I agree with it from private to master corporal, but for Sgt and above I do thing it's stupid, for the reasons that you stated Army Guy. I believe that you should earn Senior ranks, not have them handed to you. and I saying this even thought this new system got me promoted tonight and may get me promoted to Sgt next weekl. but stiill, it's the ethics, THE ETHICS!!!   :-\


oh btw SunnyK it's a new system that is currently being instituted nationally within the Army Cadet Corps. Every Corps is being changed to this promotion system <according to my reliable sources.


----------



## THEARMYGUY (23 Sep 2004)

How reliable is your source M/Cpl???

Cheers!! 

The Army Guy


----------



## RGauthier (23 Sep 2004)

the REgional CIC Officer for Nova Scotia, my CO and my corps Admin officer.


----------



## big_castor (23 Sep 2004)

Tren said:
			
		

> Promotions are no longer based on a Cadets Merit, ex. volunteer work, corps commitment, etc. but that it is just based on the star level you have completed. people who are green star qualified automaticly get Private, and so on. in order to get MWO and CWO you have to have held the previous rank for 6 monthes and have NSCE. With this system the corps quotia system is obsolete, you can have as many MCpl's Sgt's , WO's .etc as CO's want in the corps. I was just wondering, what do you guys think about this new system?

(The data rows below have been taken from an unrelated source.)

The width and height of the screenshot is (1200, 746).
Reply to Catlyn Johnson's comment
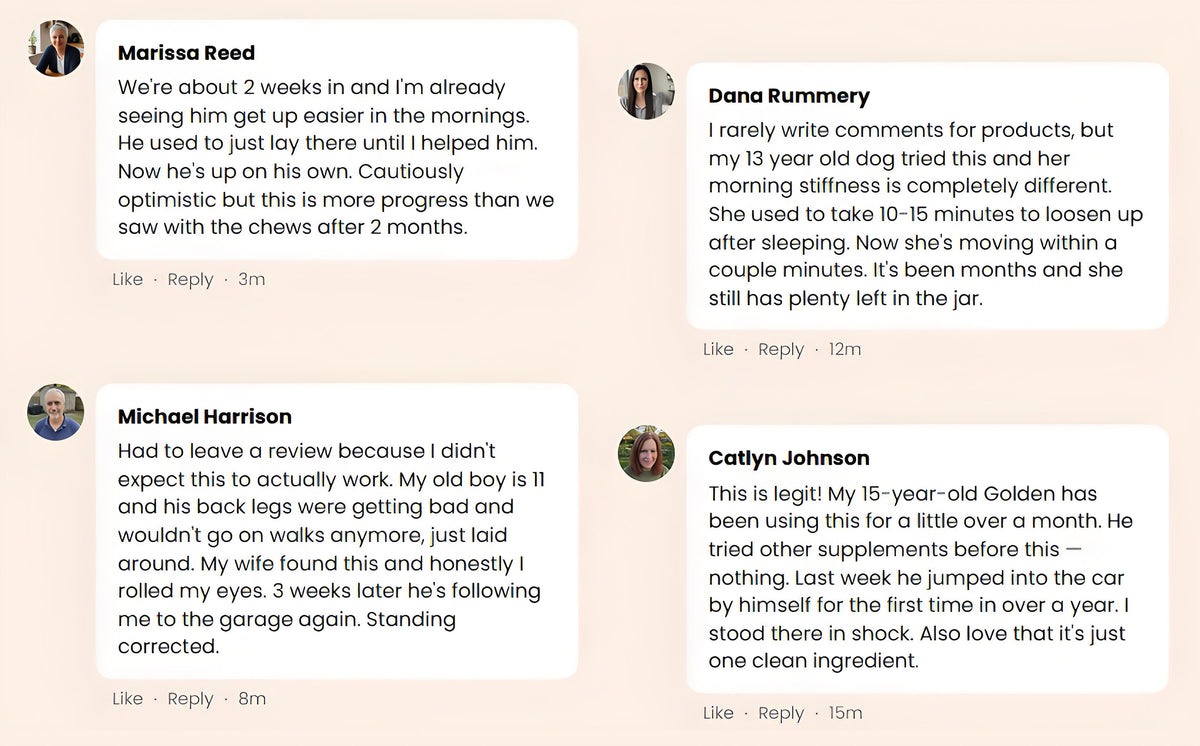coord(781,713)
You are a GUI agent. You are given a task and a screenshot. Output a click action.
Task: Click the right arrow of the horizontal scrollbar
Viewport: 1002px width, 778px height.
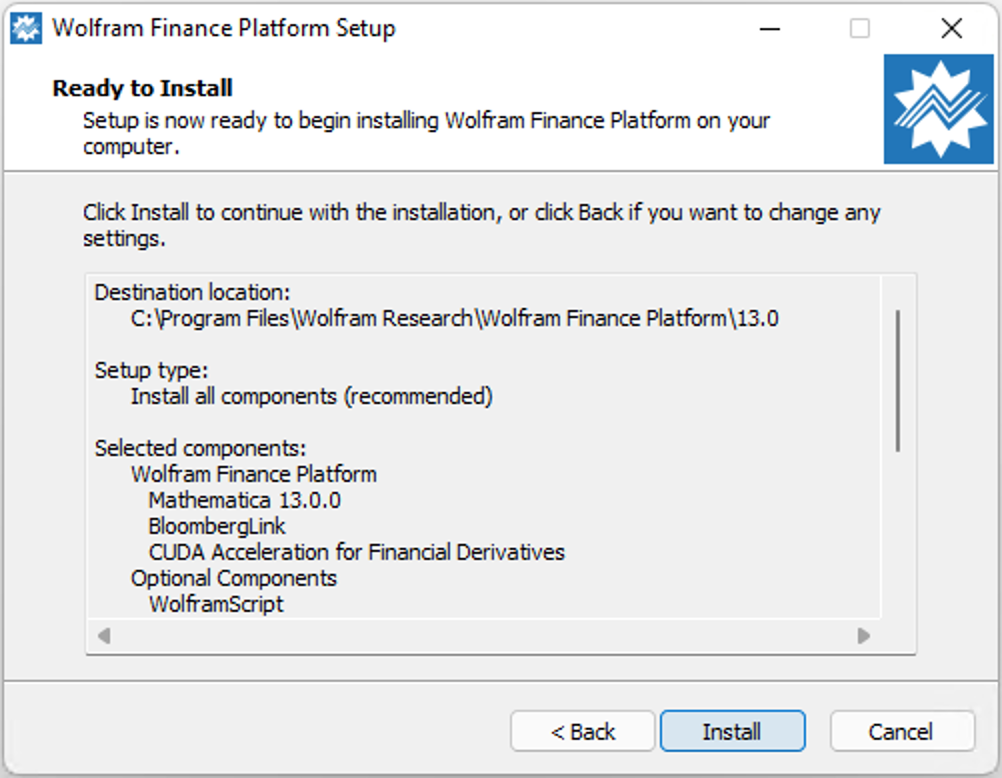point(862,634)
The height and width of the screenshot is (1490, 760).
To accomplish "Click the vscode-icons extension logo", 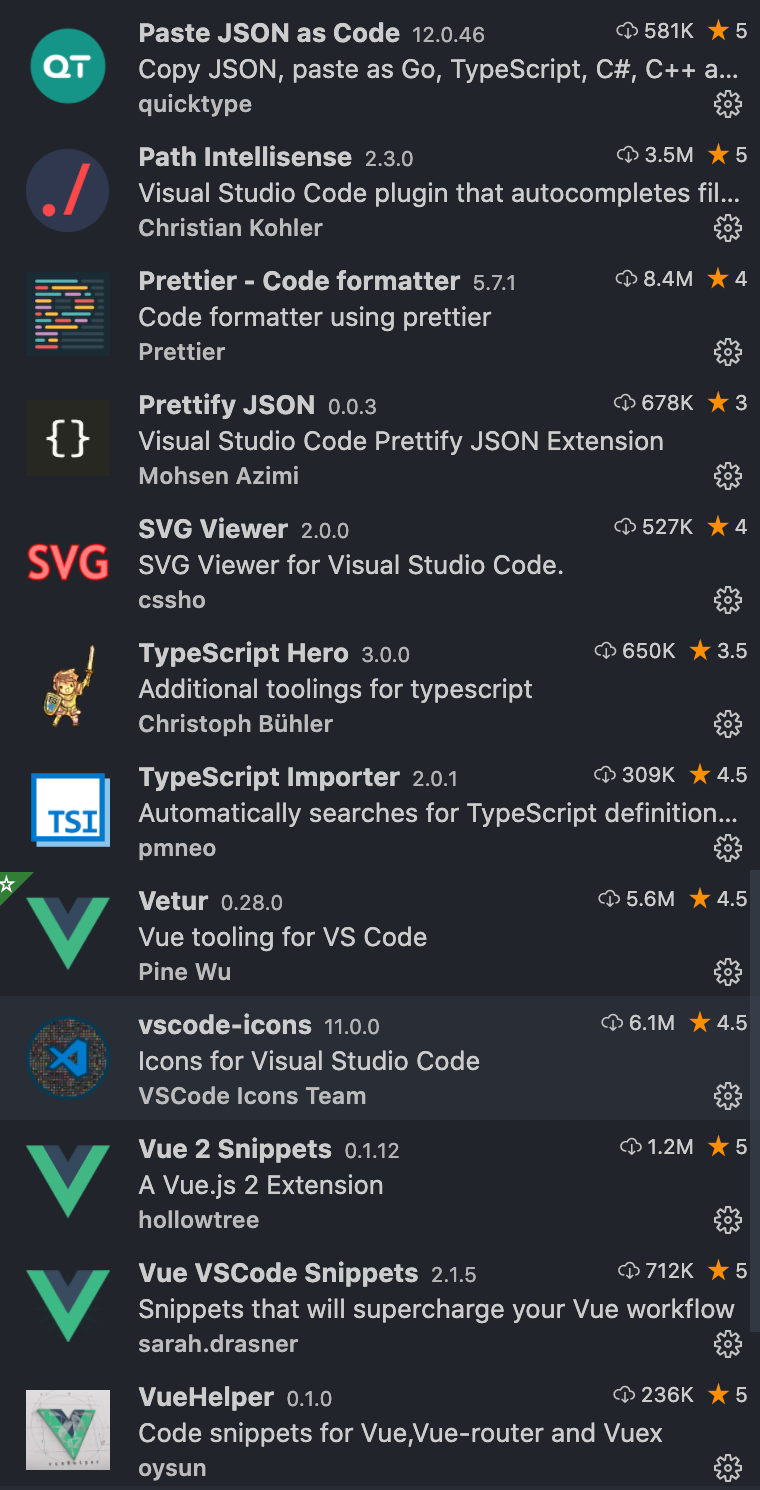I will tap(68, 1060).
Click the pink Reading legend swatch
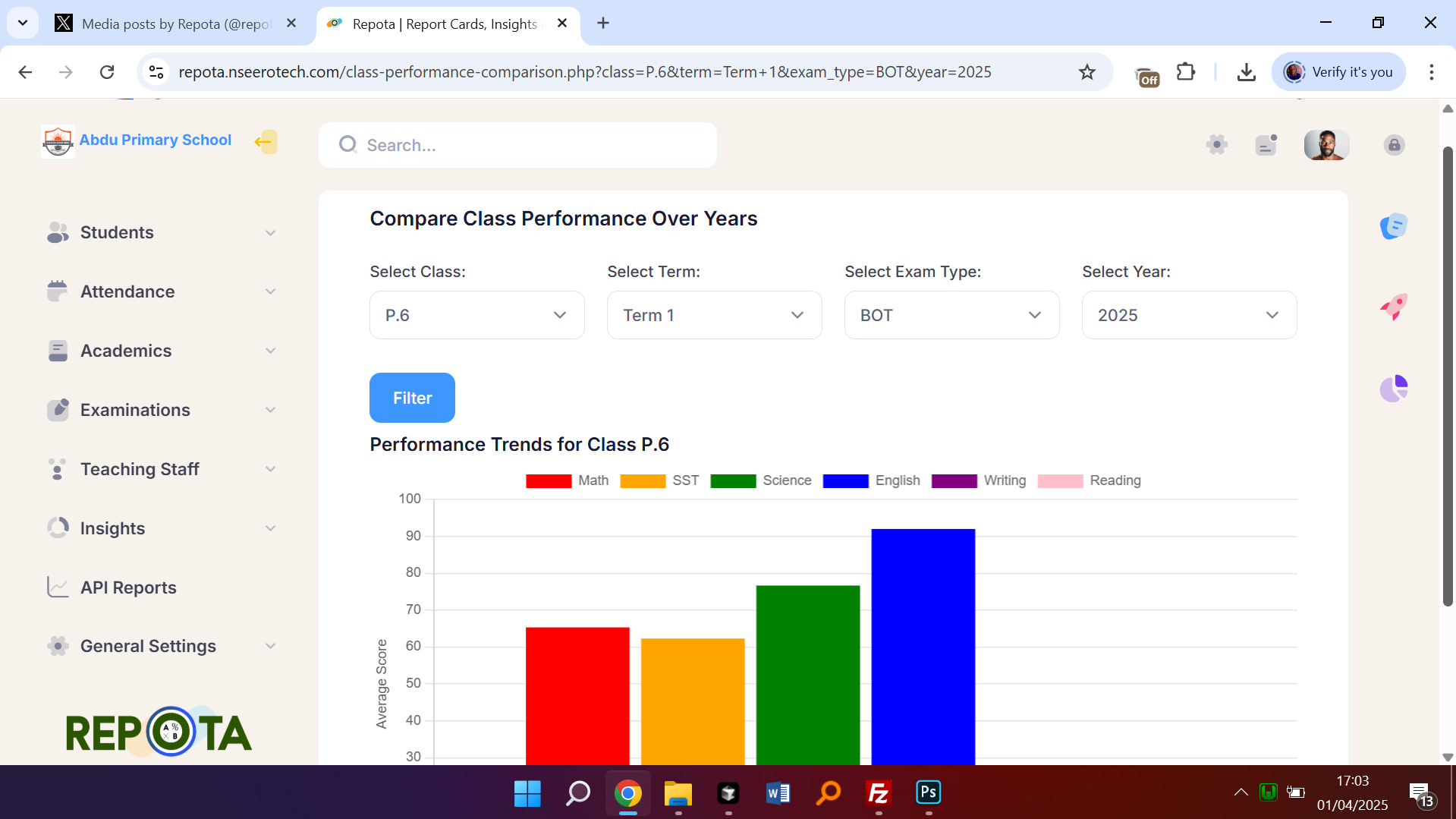 click(x=1059, y=481)
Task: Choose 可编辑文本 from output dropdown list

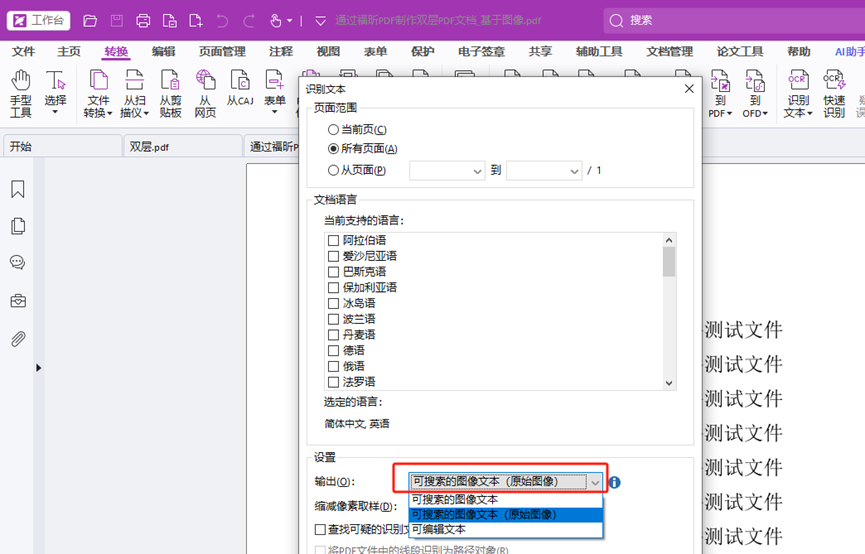Action: click(438, 529)
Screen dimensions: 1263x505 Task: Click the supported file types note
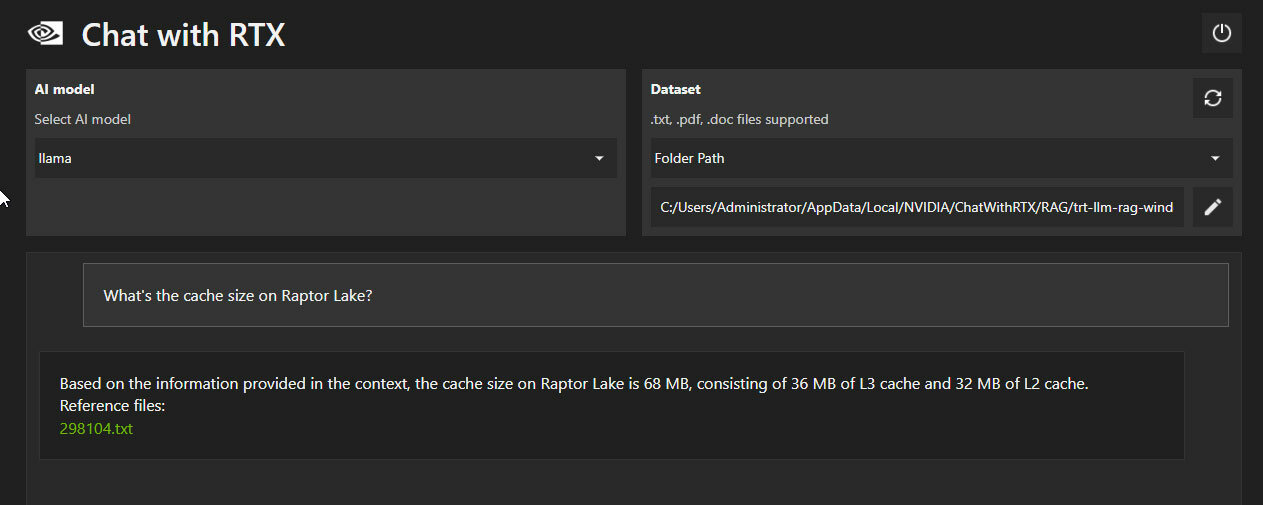pyautogui.click(x=740, y=119)
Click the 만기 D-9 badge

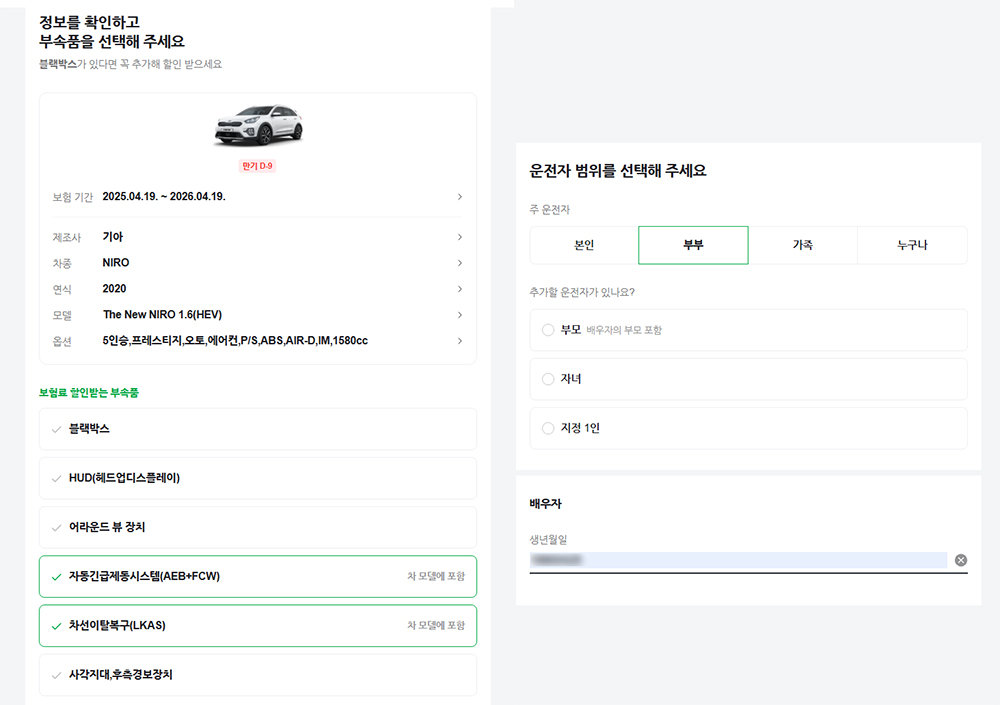point(257,165)
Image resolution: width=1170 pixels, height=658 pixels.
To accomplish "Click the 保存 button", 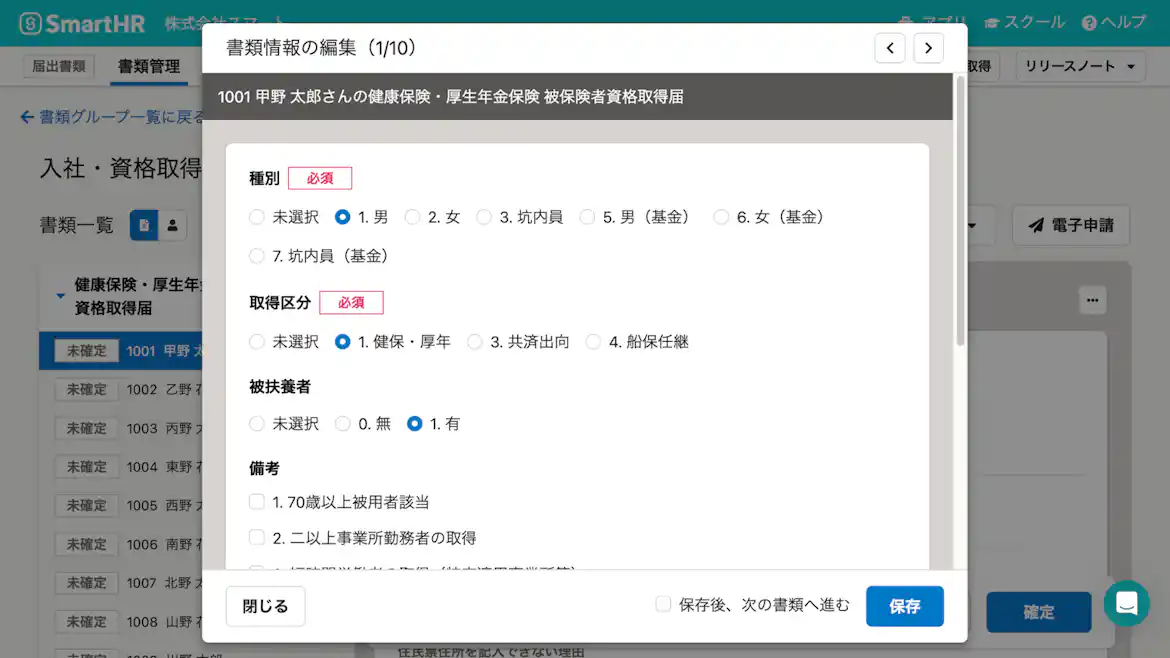I will [904, 605].
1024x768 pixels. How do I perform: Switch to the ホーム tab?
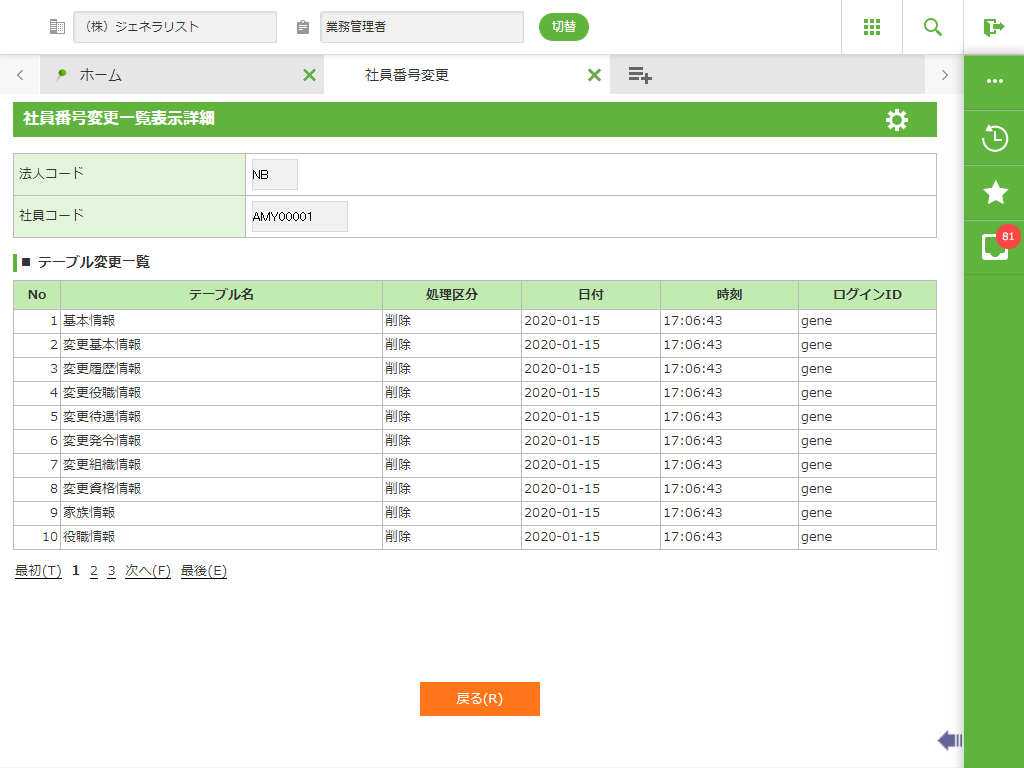pos(100,75)
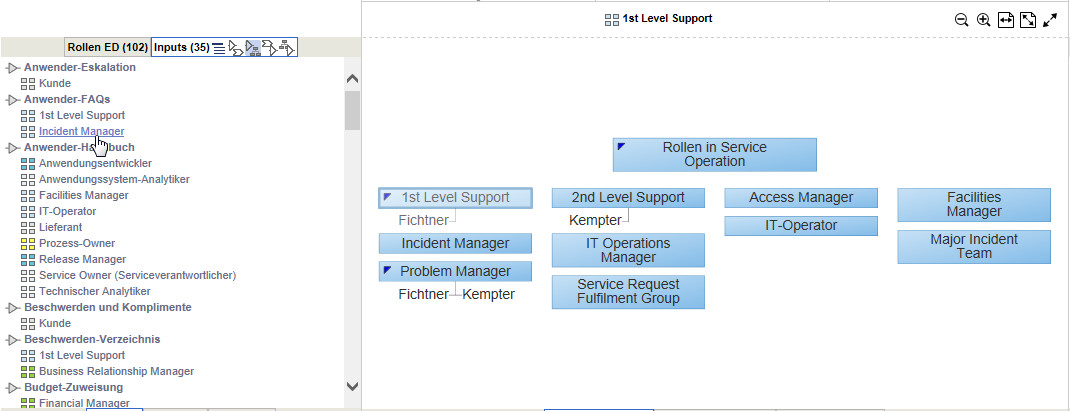The image size is (1070, 411).
Task: Click the highlighted hierarchy view icon
Action: [253, 48]
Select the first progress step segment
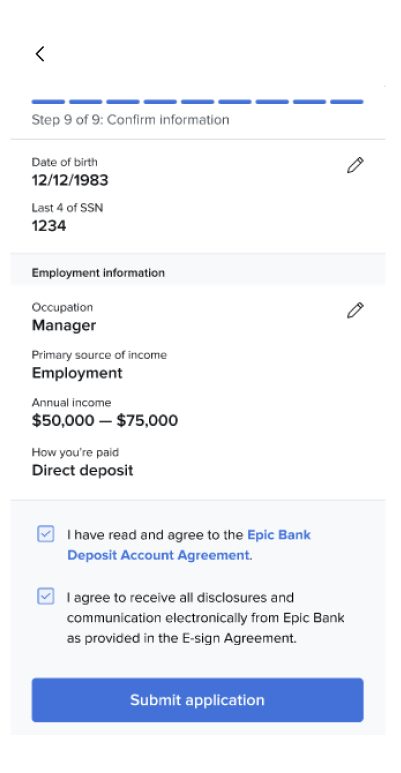This screenshot has height=773, width=401. [x=48, y=102]
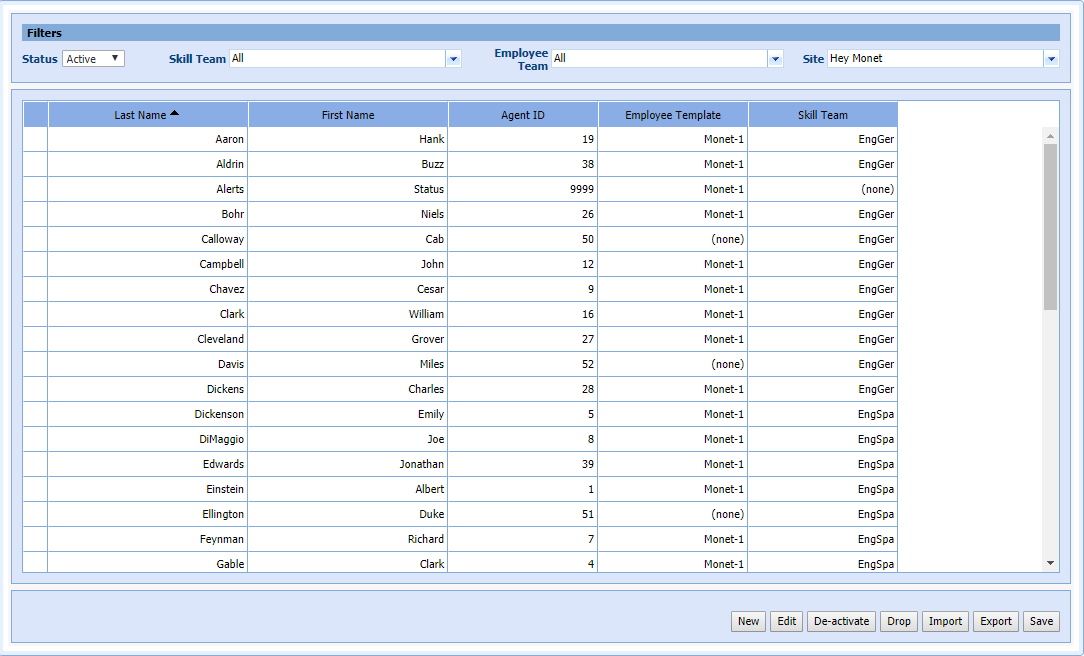Image resolution: width=1084 pixels, height=656 pixels.
Task: Click the First Name column header
Action: tap(348, 115)
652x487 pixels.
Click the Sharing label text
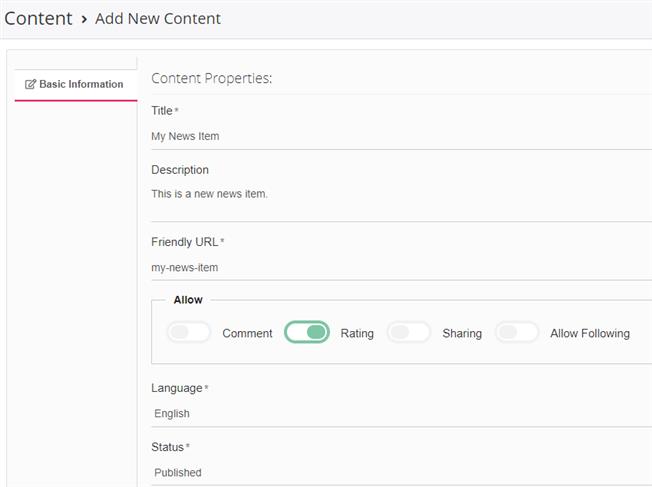click(x=462, y=333)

You might want to re-check your notes from that meeting.     

http://www.cadets.ca/armcad/ranks-grades/4_e.asp

That would be the same kind of minimum standards before receiving a promotion that exist for Sea and Air Cadets. Yes, promotion up to and including Cpl are just based on star level (not unlike the promotion to Cpl in the CF) but Summer training is no longer a mandatory requirement for promotions   - we don't want to penalize a cadet because he's unavailable for summer training or the Corps couldn't find a slate for him.   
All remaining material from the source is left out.